先端に、月のような円がついた特徴的な針は、そろそろ九時半を指そうとしている。
スマートフォンが鳴る。通知の内容を確認し、巳影はため息をついた。
「銅音、寝坊して遅れるって。参ったな。おまえを見るやつがいない」
「那智は一人で留守番できるぞ。もう十七だぞ」
「そうだなあ。ほんの二、三時間の話だし」
「そうそう。台風の夜だって大丈夫だったじゃないか」
巳影の脳裏に、めちゃくちゃになった台所の光景が蘇った。全く大丈夫でない。
「蔵に入れていくか?」
「おまえ自身の都合ならまだしも、俺の都合で蔵に閉じ込めていくのはな。気が引けるよ」
巳影は蔵のカギから手をはなし、那智の手を取った。
「いい。おまえも連れてく。今日の訪問先は、おまえのこと承知のところだからな」
巳影の顧客は、佐倉と縁続きの所ばかりだ。巳影が家守だということも、キタリド様への応対も心得ている。
「やだ。那智は出かけたくない。ツリーの飾りつけがしたい」
「昼からいくらでもしていいから」
大急ぎで戸締りをし、那智に大判のストールを頭からかぶせて、巳影は家を出た。車を走らせ、『佐倉工務店』という看板がかかげられた建物で停車する。
受付のロビーに人の姿はなかった。受付の後ろ、パーテーションのむこうにも、人のけはいはない。
巳影がカウンター上の電話で内線を呼び出すと、二階から白髪交じりの男性が降りてきた。那智の姿に、少し目を見張る。
「すみません、社長。家人が急な用事で出払ってしまって、見る人がいなくて」
「かまわないよ。今日は私以外いないし、キタリド様にお越しいただけるなんて、縁起がいいことさ」
おつとめご苦労さま、と社長は丁寧に巳影に頭を下げた。それきり、那智のことは見なかった。那智にもお茶を出しはするが、いないもののように扱った。

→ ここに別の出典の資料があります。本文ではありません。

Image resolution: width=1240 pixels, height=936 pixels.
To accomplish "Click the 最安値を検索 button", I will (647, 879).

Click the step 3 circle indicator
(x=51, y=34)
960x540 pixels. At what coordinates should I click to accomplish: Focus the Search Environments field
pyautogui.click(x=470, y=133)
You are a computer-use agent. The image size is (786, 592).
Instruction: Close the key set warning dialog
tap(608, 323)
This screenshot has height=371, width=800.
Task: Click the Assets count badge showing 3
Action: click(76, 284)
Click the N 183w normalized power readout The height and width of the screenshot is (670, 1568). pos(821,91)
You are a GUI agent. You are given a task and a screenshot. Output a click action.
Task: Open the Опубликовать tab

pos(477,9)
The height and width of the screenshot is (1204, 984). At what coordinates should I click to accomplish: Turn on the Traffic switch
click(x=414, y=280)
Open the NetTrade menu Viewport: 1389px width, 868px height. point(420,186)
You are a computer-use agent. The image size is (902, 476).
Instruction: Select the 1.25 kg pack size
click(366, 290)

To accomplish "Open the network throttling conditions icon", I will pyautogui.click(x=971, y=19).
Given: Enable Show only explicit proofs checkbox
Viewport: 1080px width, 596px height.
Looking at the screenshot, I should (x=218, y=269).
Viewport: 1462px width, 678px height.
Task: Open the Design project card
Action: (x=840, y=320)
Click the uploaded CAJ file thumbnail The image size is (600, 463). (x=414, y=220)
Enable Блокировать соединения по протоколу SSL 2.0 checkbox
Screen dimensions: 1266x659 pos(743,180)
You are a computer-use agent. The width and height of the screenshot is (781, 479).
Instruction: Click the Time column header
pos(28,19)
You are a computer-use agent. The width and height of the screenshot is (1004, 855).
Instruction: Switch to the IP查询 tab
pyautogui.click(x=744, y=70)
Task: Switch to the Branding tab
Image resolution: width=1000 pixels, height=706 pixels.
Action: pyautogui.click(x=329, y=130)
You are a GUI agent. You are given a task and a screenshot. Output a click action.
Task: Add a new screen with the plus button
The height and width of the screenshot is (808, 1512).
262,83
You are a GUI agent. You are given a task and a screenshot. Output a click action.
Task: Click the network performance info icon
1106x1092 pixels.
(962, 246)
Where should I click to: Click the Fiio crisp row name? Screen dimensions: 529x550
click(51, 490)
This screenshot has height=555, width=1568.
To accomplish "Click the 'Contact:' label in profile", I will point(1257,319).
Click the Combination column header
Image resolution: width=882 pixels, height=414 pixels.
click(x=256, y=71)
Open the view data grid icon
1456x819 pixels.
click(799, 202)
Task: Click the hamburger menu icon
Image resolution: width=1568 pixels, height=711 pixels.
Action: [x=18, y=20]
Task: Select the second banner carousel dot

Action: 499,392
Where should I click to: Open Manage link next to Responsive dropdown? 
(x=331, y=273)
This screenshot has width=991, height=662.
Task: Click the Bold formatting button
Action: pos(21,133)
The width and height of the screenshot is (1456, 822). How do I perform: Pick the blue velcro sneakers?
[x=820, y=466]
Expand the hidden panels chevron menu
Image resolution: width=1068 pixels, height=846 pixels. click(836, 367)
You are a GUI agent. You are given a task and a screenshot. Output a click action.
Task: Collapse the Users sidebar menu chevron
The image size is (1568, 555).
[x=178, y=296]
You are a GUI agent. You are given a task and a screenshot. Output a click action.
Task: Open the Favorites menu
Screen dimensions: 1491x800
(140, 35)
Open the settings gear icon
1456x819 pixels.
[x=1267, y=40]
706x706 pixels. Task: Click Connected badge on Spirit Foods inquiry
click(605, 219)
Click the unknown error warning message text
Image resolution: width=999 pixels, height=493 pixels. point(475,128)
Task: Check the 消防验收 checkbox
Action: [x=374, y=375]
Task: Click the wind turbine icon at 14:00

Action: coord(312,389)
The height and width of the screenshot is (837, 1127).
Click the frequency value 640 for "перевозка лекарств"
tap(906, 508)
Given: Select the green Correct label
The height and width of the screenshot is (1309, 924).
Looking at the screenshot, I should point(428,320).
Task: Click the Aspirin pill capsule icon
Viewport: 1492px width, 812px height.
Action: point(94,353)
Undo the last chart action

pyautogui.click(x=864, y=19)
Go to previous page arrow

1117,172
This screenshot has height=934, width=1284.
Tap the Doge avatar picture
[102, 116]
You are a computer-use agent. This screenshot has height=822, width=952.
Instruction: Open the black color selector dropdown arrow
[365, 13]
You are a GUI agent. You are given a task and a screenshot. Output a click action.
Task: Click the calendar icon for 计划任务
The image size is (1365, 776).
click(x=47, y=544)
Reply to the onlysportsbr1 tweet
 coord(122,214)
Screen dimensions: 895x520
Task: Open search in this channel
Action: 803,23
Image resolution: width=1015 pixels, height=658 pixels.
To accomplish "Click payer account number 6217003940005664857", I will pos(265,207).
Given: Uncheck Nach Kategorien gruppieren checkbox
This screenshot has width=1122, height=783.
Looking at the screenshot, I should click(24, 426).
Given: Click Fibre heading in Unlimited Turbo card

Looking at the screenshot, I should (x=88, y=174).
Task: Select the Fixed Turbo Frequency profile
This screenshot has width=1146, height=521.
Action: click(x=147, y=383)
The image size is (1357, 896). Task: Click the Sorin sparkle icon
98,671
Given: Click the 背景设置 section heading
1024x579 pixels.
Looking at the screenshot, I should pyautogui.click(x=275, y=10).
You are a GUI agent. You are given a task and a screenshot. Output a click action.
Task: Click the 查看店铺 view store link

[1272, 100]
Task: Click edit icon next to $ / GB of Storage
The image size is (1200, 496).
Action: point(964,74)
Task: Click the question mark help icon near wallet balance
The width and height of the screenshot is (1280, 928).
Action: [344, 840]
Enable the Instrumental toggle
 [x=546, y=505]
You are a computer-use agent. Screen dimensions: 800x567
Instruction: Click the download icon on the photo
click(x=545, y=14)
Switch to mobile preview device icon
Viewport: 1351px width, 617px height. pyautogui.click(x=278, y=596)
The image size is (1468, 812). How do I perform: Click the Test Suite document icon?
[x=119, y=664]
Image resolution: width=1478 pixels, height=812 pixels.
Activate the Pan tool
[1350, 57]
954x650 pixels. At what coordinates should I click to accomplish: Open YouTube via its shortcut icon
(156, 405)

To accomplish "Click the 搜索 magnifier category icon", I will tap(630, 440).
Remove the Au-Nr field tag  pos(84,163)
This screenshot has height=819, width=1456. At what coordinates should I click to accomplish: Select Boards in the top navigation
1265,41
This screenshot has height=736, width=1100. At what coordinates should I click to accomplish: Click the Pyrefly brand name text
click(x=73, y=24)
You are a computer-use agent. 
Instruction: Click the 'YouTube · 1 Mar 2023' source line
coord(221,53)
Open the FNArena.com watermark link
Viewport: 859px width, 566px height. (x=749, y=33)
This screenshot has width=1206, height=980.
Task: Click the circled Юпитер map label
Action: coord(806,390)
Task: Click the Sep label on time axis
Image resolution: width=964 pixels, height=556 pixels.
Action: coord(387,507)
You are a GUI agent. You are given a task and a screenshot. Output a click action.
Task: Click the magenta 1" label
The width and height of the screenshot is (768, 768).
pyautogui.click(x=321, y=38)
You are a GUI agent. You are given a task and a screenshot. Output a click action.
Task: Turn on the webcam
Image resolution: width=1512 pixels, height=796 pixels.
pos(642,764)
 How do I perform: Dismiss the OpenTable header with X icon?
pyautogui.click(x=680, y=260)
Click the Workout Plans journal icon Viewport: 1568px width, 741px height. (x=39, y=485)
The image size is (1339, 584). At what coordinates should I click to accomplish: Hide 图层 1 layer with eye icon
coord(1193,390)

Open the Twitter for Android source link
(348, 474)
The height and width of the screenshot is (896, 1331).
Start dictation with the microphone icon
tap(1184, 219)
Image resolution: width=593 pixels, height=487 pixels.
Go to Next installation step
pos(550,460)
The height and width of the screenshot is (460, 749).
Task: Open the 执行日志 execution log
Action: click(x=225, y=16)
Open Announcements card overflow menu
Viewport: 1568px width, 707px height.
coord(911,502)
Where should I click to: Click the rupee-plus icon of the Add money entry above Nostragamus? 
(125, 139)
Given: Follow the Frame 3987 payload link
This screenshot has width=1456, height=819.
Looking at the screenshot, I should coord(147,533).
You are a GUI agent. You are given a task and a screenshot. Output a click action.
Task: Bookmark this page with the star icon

那智も那智で、社長のことは気にしない。巳影と社長が話している間、手近にあった文房具でひたすらドミノ倒しをしていた。巳影の話が終わると、さっさと立ち上がる。
「やっと帰りか」
「ケーキを買ってからな」
那智は口をとがらせた。
「“リアル・母を訪ねて三千里”がはじまる。今日のジョニーはアマゾンへ行くんだぞ。ピラニアに襲われるんだ。どうなるのか見逃せない」
「どこまで行ってんだ、ジョニー。大丈夫だよ。番組が始まる前には帰れるよ」
「ツリーの飾りつけが終わってない。番組までに終わらせる予定だったのに」
「焦らなくても、夜までに終わればいいんだよ」
「そういう問題じゃない」
那智は不機嫌になった。
予定を乱されること自体が嫌いなのだ。不安になる。那智にとって重要なのは、結果でも効率でもなく、過程だ。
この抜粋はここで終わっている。